Le deco sono diverse e quindi Jean Jacques ci supera salutandoci con la manona; subito dopo tocca a me risuperare Jean Jacques salutandolo, mentre Roberto divertito, ci osserva.
Stefano ci viene incontro e, dopo essersi rassicurato che tutto procede bene, se ne va a sistemare le sue bombole. Eccoci a -21m e nuovamente Jean Jacques torna in vantaggio; imbroglio un pochino in deco e supero la strettoia a -12m per primo; a questo punto non mi lascio più superare anche se Jean Jacques tenta il sorpasso, spingendomi. Riemergiamo dopo 55’.
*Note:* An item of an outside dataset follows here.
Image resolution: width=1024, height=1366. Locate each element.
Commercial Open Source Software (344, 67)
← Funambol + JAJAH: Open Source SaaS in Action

Mercoledì 4, giornata di riposo, ci troviamo verso le 10 del mattino alla sorgente, aspettando l‘arrivo della emittente televisiva TSI, (televisione della svizzera italiana) che, dopo aver letto il comunicato stampa, si è interessata per intervistarci.
Arriva dapprima il direttore dell’Istituto Scienze della Terra Dott. Silvio Seno, poi ecco arrivare i tecnici e la giornalista; pochi minuti dopo arriva anche l’emittente televisiva di Lugano, una radio locale e diversi giornalisti e fotografi.
Dopo aver dialogato con tutti gli interessati, verso le 11,30 vado in acqua con Lorenzo per scattare le foto nel passaggio sul fondo. Jean Jacques non si immerge, Roberto ci aspetterà attorno ai -60m per girare altre riprese, mentre Stefano più tardi andrà a fare un giro nella zona fonda e Flavio farà assistenza a Matthias per fare delle foto nei primi metri della galleria.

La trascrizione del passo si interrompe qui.